We kicked off the convening of over 14,000 audiologists, speech-language pathologists, hearing and speech scientists, and communications sciences and disorders students on Thursday by asking attendees what parts of the opening session inspired them.
This is ASHA Convention “number 24 or 25” for Stuart Settle. He’s an SLP working in a skilled nursing facility outside of Atlanta. His background, however, is in research, so he appreciated ASHA President Gail Richard’s attention to research in her remarks. She emphasized staying connected to research in everyday practice.
Keynoter Goldie Hawn also impressed him with her pursuit of brain science and her focus on helping children understand how their brains work.
On the final day of convention, we discovered what tips, tools and approaches members heard from presenters that they can put into practice immediately. Enjoy a few highlights below—then see if you can resist reading all eight in the full post.
Pamela Storey, a private practitioner from Jamestown, Rhode Island, and Hilton Head Island, South Carolina, plans to change up her branding thanks to the personal branding exercise she completed in the Empowerment Zone: “I’m going to reframe the way I describe my services—to reframe my brag—by explaining that my career has been filled with helping Title I schools and providing therapy to underserved populations.”

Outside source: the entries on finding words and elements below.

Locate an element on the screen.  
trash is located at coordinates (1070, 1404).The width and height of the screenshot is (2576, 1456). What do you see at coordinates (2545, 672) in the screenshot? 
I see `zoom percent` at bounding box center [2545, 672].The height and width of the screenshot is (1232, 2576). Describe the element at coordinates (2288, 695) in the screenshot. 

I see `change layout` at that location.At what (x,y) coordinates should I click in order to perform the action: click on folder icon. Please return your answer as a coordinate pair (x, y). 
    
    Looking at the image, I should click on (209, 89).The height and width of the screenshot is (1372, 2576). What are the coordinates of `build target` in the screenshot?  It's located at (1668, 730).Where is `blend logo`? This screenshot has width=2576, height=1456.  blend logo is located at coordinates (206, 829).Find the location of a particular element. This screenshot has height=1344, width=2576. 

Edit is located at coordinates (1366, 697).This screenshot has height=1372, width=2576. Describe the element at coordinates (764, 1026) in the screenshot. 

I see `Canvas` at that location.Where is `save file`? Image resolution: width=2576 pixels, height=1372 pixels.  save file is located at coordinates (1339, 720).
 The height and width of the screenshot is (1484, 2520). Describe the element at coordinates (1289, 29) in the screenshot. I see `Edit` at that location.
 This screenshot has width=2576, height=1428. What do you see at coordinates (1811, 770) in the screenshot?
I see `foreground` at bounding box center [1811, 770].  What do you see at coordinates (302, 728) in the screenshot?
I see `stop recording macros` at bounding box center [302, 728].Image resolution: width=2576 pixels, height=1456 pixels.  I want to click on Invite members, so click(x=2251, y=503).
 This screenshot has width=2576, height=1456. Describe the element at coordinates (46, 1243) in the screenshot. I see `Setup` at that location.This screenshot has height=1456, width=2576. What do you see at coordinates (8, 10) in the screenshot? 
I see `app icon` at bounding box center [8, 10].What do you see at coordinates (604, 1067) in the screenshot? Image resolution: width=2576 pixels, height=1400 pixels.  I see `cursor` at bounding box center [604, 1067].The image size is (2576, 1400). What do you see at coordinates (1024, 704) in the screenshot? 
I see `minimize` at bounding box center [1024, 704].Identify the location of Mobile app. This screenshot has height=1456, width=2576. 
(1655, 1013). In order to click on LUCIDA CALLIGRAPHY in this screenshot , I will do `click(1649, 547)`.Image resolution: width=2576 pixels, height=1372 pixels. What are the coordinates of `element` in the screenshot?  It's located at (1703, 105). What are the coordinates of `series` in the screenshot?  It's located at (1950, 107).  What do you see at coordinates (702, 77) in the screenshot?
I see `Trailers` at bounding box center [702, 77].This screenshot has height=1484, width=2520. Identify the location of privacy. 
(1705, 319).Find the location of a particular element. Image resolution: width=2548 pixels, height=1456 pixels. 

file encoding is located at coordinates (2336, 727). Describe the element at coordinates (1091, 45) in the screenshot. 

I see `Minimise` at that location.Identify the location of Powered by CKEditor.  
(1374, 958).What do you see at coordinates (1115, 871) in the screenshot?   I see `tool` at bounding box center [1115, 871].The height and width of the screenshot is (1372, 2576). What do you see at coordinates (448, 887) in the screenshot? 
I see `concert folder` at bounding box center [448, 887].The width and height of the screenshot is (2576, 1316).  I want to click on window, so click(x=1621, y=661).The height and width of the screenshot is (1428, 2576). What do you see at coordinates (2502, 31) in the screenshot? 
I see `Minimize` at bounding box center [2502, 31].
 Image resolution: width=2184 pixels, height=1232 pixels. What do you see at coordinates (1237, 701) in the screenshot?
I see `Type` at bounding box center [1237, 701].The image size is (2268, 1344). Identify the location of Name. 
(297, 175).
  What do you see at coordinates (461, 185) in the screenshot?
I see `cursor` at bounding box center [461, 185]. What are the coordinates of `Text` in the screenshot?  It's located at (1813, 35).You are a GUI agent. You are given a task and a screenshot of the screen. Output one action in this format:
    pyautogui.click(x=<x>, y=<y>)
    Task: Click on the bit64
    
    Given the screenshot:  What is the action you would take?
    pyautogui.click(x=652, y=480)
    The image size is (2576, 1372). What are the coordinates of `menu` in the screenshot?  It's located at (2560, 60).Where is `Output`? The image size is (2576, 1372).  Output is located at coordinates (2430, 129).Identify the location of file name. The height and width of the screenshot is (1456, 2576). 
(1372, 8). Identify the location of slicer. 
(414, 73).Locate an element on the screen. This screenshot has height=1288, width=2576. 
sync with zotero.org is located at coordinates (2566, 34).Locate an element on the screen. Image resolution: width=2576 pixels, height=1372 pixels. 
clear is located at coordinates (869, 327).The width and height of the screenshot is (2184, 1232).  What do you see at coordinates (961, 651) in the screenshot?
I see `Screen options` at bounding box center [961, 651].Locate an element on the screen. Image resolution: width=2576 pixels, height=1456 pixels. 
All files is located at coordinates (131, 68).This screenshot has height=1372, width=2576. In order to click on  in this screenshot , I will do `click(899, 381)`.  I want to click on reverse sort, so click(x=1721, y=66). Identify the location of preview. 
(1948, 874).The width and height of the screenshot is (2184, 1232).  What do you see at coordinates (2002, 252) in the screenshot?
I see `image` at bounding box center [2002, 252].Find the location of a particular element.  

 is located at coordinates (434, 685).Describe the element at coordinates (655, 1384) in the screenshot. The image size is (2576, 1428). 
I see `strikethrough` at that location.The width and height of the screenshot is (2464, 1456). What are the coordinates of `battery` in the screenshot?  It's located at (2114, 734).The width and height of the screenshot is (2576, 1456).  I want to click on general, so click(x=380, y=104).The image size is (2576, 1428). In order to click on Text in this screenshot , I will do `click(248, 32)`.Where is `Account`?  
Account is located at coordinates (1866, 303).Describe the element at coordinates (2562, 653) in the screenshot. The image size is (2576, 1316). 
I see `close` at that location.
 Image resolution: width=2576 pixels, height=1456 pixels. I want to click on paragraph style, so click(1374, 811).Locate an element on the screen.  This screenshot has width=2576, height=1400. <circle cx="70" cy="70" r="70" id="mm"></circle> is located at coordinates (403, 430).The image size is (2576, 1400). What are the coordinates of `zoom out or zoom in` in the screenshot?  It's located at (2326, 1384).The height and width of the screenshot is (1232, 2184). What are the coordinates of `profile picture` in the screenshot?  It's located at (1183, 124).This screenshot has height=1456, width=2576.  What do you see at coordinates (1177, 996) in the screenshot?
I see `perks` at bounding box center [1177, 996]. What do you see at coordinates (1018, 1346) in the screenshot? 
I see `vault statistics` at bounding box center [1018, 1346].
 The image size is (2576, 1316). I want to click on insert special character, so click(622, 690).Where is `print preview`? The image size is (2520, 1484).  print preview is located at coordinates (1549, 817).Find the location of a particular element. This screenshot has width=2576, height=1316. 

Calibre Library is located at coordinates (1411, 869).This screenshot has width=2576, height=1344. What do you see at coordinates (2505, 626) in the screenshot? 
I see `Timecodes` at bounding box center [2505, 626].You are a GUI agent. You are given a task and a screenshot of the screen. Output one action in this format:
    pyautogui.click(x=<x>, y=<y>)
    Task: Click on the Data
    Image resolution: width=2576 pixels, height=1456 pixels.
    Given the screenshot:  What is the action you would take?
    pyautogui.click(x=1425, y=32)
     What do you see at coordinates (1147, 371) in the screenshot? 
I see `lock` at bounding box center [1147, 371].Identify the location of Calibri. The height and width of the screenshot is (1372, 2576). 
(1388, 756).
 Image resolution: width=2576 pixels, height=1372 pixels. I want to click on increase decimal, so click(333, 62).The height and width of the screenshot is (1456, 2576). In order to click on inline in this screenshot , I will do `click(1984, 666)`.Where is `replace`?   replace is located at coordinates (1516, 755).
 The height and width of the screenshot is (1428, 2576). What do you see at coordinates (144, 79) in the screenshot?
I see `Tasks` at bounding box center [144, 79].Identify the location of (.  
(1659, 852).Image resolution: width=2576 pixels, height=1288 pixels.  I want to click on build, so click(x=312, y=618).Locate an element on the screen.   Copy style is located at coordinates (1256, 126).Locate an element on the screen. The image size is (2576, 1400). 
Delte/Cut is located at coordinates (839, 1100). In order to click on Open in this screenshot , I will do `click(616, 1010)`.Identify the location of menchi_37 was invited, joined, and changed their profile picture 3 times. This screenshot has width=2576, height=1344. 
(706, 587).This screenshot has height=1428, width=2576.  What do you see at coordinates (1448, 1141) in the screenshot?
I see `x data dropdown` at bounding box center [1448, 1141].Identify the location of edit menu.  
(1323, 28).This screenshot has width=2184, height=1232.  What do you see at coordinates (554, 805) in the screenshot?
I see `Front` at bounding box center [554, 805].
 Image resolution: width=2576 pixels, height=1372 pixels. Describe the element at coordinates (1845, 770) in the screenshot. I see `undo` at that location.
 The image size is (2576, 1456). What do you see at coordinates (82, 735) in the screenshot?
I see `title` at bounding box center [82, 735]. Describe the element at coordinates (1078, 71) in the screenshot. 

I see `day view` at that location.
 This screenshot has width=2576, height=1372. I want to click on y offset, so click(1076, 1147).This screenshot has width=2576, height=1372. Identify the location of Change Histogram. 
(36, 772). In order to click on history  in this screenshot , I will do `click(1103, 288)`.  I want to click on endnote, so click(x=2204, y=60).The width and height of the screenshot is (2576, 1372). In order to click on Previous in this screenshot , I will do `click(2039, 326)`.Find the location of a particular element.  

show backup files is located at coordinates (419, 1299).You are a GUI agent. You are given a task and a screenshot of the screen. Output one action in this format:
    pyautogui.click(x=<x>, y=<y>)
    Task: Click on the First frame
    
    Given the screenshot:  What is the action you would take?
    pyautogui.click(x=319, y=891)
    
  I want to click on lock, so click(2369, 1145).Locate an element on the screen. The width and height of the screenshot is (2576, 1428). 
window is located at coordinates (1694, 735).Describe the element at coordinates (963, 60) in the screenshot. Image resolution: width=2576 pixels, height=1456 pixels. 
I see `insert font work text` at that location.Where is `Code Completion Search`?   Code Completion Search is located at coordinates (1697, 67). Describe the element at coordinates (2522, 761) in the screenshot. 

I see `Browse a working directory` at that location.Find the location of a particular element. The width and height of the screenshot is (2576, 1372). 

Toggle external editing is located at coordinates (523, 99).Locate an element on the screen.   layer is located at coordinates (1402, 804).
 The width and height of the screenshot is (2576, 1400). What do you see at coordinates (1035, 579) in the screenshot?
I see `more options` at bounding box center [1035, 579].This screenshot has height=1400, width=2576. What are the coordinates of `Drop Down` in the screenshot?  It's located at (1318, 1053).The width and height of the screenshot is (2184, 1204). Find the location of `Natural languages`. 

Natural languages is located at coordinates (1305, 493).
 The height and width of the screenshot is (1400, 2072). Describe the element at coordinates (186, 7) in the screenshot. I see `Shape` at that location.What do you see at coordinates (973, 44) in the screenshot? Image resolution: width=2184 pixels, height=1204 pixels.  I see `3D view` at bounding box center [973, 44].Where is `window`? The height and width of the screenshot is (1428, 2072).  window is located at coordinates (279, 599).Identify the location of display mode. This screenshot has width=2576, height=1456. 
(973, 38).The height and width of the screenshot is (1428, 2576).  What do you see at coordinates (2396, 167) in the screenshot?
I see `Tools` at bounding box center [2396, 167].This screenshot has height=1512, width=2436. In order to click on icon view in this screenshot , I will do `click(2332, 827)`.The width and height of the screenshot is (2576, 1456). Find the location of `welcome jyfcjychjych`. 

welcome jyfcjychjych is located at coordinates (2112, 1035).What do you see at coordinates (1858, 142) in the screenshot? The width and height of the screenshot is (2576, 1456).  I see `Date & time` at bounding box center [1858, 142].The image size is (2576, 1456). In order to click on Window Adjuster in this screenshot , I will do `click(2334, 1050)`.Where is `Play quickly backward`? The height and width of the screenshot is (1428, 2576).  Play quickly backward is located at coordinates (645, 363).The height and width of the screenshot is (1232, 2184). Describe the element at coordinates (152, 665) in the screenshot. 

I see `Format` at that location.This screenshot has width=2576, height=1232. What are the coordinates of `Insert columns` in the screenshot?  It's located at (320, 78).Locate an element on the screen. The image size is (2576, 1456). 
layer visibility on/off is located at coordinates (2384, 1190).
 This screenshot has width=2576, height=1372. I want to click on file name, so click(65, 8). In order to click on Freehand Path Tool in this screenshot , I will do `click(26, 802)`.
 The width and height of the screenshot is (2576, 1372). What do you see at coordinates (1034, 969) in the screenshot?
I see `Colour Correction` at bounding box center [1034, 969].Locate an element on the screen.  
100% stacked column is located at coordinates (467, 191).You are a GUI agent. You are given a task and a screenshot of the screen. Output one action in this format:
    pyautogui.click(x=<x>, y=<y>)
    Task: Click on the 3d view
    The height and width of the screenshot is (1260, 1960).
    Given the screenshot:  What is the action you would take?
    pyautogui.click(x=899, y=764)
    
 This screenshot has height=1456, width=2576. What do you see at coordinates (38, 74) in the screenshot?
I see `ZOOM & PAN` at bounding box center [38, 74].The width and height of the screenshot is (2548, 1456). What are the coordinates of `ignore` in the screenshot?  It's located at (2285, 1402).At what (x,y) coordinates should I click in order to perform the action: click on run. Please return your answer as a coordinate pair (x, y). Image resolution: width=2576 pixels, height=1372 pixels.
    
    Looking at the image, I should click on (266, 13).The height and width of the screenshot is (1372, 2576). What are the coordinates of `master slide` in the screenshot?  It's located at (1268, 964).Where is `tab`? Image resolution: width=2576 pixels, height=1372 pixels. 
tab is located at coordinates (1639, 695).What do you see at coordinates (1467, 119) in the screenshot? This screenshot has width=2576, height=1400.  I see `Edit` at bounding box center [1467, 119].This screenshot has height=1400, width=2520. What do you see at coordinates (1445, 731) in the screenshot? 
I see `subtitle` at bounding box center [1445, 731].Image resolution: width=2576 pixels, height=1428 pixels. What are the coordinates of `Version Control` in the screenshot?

Educational audiologist Sandee Saurman works for the Ventura County (California) Office of Education. She will start teaching students to use whole-body listening to improve listening in the classroom: “The student with hearing loss will place his feet flat on the floor, sit up straight in the chair and face the speaker.”
Ann Lehn, an SLP working for Flagstaff Northland Rural Therapy Association who serves as a clinical supervisor for North Arizona University, has probably already bought a dental mirror to use in treating her clients with cleft palates, so she can better see their hard palates.
During our three jam-packed days in LA, we also talked to hundreds of attendees who stopped by our Leader Ideas Lounge. We wanted to know what challenges, hot topics, innovations or personal stories you want to read about or write for us in upcoming issues and blogs. Attendees received a chance to win a free iPad in exchange for their thoughts. (Congratulations to winner Emily Dubas, whose blog post on how to keep patients in cognitive rehab motivated to do homework between sessions and after discharge will appear soon.)
Other ideas we heard include a professor who started a social interaction group network for students with autism spectrum disorder; a school-based SLP who incorporates STEM education into treatment; and an early-intervention SLP who wants to share advice on adapting treatment to meet the unique needs of each family.
Some offered questions, so that we can identify experts who can answer them. One audiologist, for example, wants to know how to best address the crisis of professional capacity to support families that choose listening and spoken language for their child who is deaf or hard of hearing.
Some members also want to share how personal experiences inform their professional lives. An SLP diagnosed with Parkinson disease was forced into an unexpected career change, but found opportunity in the challenge. Another with a flooded home from Hurricane Harvey and a pregnancy loss came to convention anyway, and was inspired by Goldie Hawn’s keynote message.